Friday, September 11, 2009


In the Internet has many outstanding articles or papers about inflation due inflasi.Itu can not be separated from the Indonesian economy.

Inflation Definition
Inflation is the tendency of general prices to rise in general and continuously or can be said of a phenomenon continued rising prices of goods and a variety of public input, constantly in mind that tertentu.Perlu period of rising prices from one or two items not called inflation.

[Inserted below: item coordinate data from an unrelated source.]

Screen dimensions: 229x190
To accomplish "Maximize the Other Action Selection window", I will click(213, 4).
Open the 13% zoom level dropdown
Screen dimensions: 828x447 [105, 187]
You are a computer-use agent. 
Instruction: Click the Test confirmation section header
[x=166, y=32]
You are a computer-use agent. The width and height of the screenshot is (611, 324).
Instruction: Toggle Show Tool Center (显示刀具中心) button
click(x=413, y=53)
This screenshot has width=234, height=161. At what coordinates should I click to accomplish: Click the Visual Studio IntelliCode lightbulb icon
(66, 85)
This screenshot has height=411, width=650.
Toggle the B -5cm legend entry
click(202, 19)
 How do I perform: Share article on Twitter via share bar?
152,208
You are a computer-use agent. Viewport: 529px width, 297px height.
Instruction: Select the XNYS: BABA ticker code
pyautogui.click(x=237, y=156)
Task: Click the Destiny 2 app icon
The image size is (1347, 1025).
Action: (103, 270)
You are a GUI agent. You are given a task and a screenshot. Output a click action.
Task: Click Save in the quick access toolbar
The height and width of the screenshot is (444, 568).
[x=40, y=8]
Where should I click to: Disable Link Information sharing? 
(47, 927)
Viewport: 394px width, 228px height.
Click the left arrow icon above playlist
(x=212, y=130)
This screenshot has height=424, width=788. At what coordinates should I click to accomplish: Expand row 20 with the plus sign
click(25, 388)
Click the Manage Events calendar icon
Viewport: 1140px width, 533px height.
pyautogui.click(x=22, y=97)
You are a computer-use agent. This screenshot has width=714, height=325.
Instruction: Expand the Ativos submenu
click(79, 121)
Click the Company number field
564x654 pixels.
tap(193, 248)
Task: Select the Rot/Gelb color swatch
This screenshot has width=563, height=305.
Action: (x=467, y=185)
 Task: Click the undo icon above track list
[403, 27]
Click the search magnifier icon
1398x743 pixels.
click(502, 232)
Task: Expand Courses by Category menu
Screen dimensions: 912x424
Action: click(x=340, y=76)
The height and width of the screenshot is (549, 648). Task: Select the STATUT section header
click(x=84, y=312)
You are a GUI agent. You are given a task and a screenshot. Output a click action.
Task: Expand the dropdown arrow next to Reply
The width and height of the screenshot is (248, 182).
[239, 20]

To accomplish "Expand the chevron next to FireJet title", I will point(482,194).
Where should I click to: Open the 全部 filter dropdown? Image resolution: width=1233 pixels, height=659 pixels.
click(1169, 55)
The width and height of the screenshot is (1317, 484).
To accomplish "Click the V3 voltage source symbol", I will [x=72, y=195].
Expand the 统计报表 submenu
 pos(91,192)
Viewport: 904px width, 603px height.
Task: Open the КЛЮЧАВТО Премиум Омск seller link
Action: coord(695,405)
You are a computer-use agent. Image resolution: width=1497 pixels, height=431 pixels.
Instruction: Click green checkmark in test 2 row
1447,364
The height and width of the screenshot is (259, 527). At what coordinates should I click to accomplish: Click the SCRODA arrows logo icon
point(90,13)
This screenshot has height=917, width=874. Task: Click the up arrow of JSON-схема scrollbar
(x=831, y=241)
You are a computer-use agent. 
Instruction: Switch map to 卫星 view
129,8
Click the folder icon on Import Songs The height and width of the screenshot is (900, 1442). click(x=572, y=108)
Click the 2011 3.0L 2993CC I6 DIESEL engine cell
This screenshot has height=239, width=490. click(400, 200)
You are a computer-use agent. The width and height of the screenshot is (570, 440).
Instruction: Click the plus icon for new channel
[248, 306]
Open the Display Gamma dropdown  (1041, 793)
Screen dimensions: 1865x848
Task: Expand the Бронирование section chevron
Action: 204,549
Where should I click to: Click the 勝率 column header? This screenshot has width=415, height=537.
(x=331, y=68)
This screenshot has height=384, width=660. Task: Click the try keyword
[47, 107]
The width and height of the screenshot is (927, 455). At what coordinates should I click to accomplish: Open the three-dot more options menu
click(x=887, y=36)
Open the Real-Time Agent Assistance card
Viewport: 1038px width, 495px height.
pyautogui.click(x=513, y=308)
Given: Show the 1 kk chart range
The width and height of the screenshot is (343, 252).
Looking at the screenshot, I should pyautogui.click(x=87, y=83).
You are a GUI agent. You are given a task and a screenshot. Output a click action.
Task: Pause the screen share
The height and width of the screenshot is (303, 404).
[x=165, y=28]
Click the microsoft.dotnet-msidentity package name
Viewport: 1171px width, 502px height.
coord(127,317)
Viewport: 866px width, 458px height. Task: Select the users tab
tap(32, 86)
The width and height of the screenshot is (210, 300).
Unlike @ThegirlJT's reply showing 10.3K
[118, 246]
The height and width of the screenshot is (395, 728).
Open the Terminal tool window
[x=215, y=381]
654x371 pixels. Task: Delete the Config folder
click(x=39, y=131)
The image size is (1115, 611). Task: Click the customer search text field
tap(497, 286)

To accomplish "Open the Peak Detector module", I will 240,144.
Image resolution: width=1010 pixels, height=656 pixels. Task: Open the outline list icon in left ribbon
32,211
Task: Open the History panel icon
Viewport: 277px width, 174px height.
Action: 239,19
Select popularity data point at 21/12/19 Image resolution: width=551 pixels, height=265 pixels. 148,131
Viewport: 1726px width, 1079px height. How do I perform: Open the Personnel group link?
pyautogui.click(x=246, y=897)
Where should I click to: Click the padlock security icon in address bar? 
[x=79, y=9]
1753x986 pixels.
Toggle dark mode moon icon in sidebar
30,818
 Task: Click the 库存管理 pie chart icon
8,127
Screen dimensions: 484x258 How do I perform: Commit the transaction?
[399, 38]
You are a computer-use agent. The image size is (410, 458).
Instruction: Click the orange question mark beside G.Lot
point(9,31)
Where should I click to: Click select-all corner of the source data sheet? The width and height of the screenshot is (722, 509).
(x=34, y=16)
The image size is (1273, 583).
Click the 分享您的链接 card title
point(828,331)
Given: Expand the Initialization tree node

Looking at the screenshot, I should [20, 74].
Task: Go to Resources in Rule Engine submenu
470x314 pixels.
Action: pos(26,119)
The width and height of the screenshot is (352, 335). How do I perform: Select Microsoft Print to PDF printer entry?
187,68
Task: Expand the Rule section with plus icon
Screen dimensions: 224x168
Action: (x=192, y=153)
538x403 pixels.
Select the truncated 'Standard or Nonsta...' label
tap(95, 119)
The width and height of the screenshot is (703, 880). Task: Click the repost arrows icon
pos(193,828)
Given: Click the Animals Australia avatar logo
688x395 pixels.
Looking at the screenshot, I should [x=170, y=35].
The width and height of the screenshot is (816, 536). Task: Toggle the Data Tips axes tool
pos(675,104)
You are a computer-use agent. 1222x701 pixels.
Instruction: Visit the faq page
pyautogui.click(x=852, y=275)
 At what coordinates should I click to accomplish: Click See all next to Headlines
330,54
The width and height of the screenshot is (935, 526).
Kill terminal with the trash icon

The cause of inflation, can be divided into:

  1. Demand Side Inflation, which is caused by the increase in aggregate demand exceeds aggregate supply increase
  2. Supply Side Inflation, which is caused by the increase in aggregate supply exceeds aggregate demand
  3. Supply Demand Inflation, inflation yaiti caused by a combination of an increase in aggregate demand which was followed by an increase in aggregate supply, so prices rise higher
  4. Inflation or Inflation Supressed cover-up, namely inflation at a time will come and show himself as the official prices increasingly irrelevant in the fact

Characterization Inflation

1. Based on the severity of Inflation

  • Inflation Lightweight (Under 10% a year)
  • Inflation Medium (between 10-30% a year)
  • Inflation Weight (between 50-100% a year)
  • Hyper inflation (over 100% a year)

2. Because based on the early pathogenesis of Inflation

  • Demand Inflation, as public demand for different goods is too strong
  • Cost Inflation, due to an increase in production costs

3. Based on the origin of inflation

  • Domestic Inflation, inflation has come from domestic
  • Imported Inflation, inflation has come from abroad

Positive Impact of Inflation

If inflation is mild, it has a positive influence in terms of stimulating the economy could be better, ie increasing the national income and get people excited to work, save and make investments.
People who rely on income based benefits, such as businessmen, not impaired by the existence of inflation. So it is with employees who work in companies with salaries following the inflation rate.
For people who borrow money to the bank (debtor), inflation beneficial, because at the time of debt payments to creditors, the value of money is lower than at the time of borrowing. Instead, creditors or parties who lend money will incur a loss because the value of money returns lower than at the time of borrowing.
For producers, inflation can be beneficial if the income is higher than the increase of production costs. When this happens, producers will be forced to double its production (usually happens in big business).

Negative Impact of Inflation

In the event of uncontrolled inflation (hyperinflation), the situation became chaotic and the economy experienced sluggish economy. People are not excited about working, saving, or hold investments and production due to rapidly rising prices. The fixed income earners such as civil servants or private employees and workers will be overwhelmed and the balance to bear, so the price of their lives became increasingly fell and fell from time to time.
For people who have fixed income, inflation is very harmful. We take the example of a retired civil servant in 1990. In 1990, pension sufficient to meet the needs of life, but in the year 2003, or thirteen years later, the purchasing power of money may be only a half. This means that pension is no longer sufficient to meet the needs of life.
Inflation also causes people reluctant to save because of the currency goes down. Indeed, savings earn interest, but if the inflation rate on the interest, the value of money is still declining. When people are reluctant to saving, investment and would be difficult to develop. Because, to grow the business needs of the bank funds obtained from public savings.